*DOCUMENT TEXT*.
The IceBite team is performing a series of tests with Honeybee’s rotary-percussive IceBreaker drill and plans to map the depth of the subsurface ice and perchlorates. Perchlorate, which was found in the soil at the Mars Phoenix landing site, lowers the freezing point of water by acting as a strong anti-freeze. If the team finds perchlorate-respiring microbes living within Antarctica’s subsurface ice, that means a viable habitat for such microbes may exist on Mars.
While the team in Antarctica continues to perform its tests, NASA’s Mars Science Laboratory (MSL) mission is scheduled to launch its Curiosity rover this fall. The rover will carry the most advanced suite of scientific instruments ever sent to Mars’ surface, including an alpha particle X-ray spectrometer that will measure the chemical composition of rocks and soils. The rover’s onboard laboratory will investigate the chemical, isotopic and mineralogical composition of Mars’ surface and near-surface geological materials, about 70 samples of soil and rock, and interpret the processes that have formed and modified the materials.

*DATASET ROWS*.
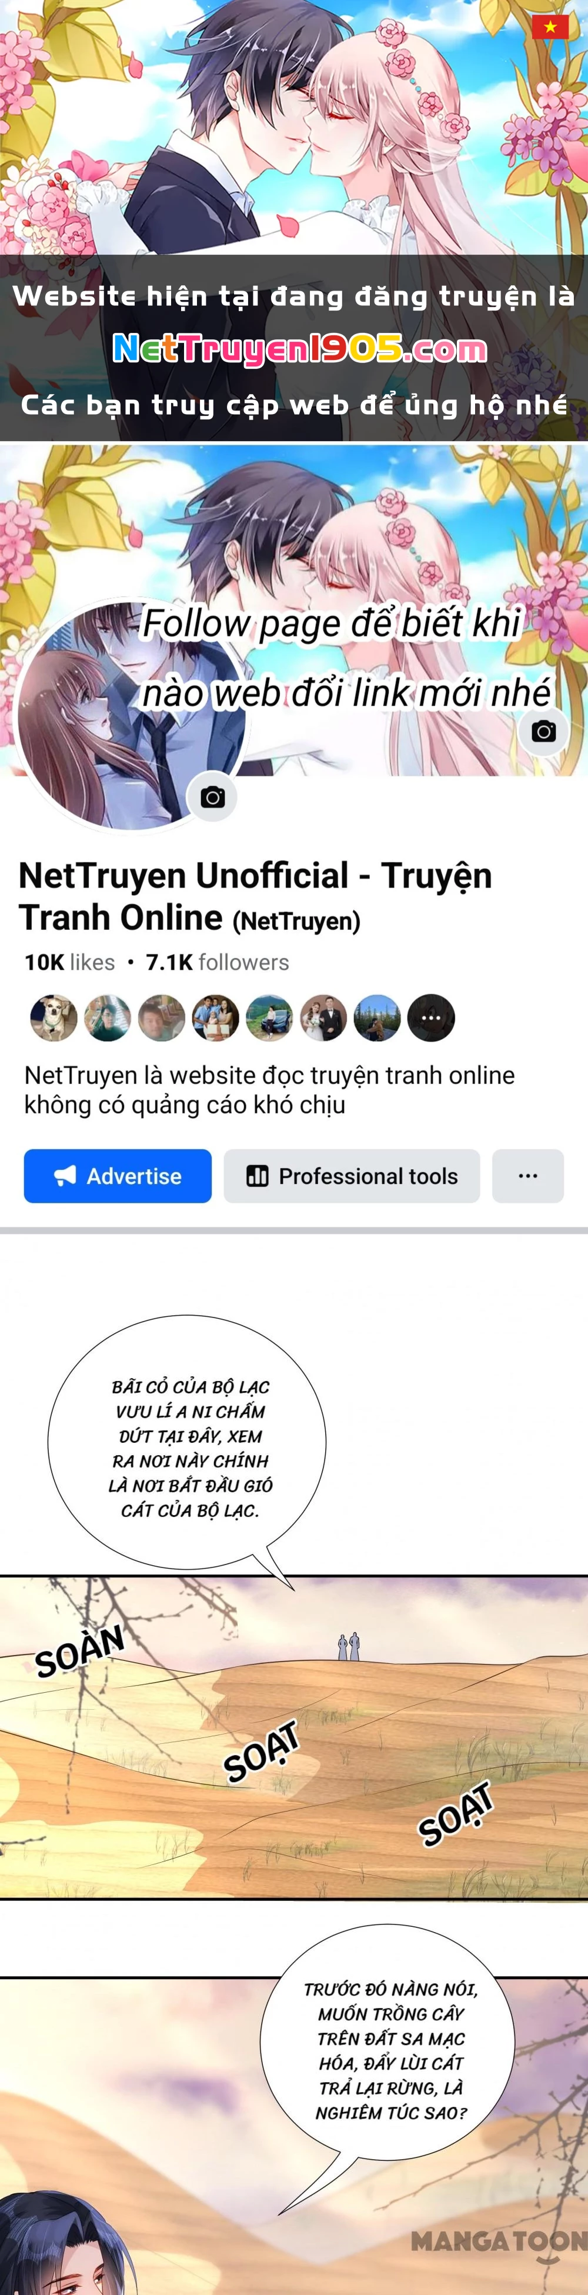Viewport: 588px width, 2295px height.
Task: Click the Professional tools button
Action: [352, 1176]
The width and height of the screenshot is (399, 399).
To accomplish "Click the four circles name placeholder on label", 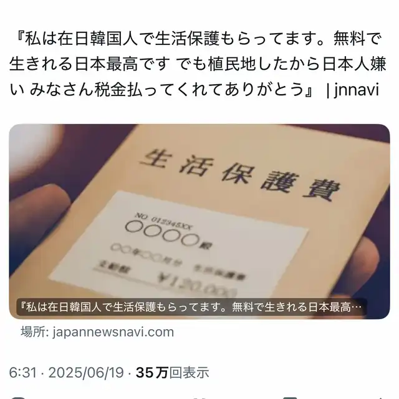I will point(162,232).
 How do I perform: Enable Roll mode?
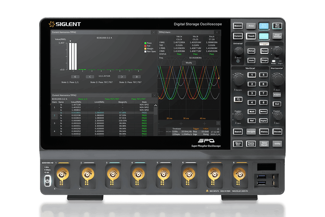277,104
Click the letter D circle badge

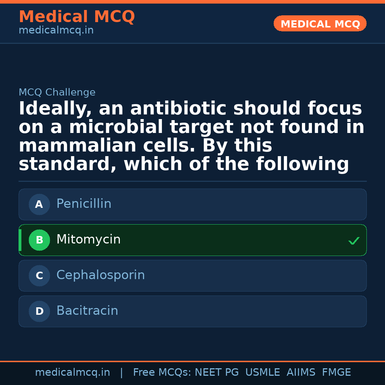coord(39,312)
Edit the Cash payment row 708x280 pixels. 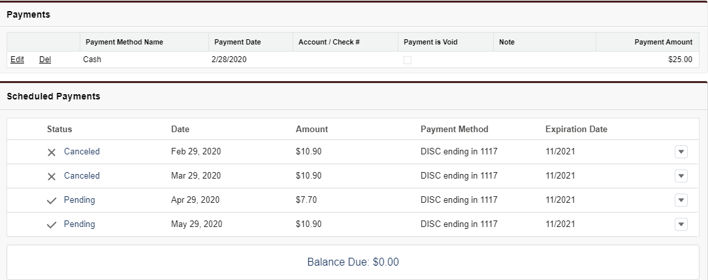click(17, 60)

*WORK TO COMPLETE*.
**A.** Check each statement against the Mars exploration text and answer yes or no, backing each answer with the deciding words of the text quoted exactly. (i) Perchlorate raises the freezing point of water. (ii) The Curiosity rover's onboard laboratory will investigate about 70 samples of soil and rock. (iii) The Curiosity rover is scheduled to launch in the spring.
**B.** Carry the Mars exploration text forward, picking up after its final sentence.

*ANSWERS FOR THIS EXERCISE*.
**A.**
(i) No: "lowers the freezing point of water by acting as a strong anti-freeze"
(ii) Yes: "about 70 samples of soil and rock"
(iii) No: "scheduled to launch its Curiosity rover this fall"

**B.**
This year’s Mars exploration mission coincides with the 25th anniversary of the Challenger disaster in 1986, which took the lives of the seven crew members when the shuttle exploded 73 seconds after liftoff. After a 32-month halt in space exploration operations, NASA worked to establish new safety procedures and began its first of a series of space operations in 1988. The anniversary has great resonance with the offshore drilling industry, which is beginning to face the reality of life post-Macondo and taking its first steps toward recovery.
Despite several recent budget cuts and program setbacks, this year’s MSL rover mission is the most technologically advanced space operation to date. While a world apart—literally—from the offshore drilling industry, the mission stands as a reminder of the importance to always keep reaching for the stars.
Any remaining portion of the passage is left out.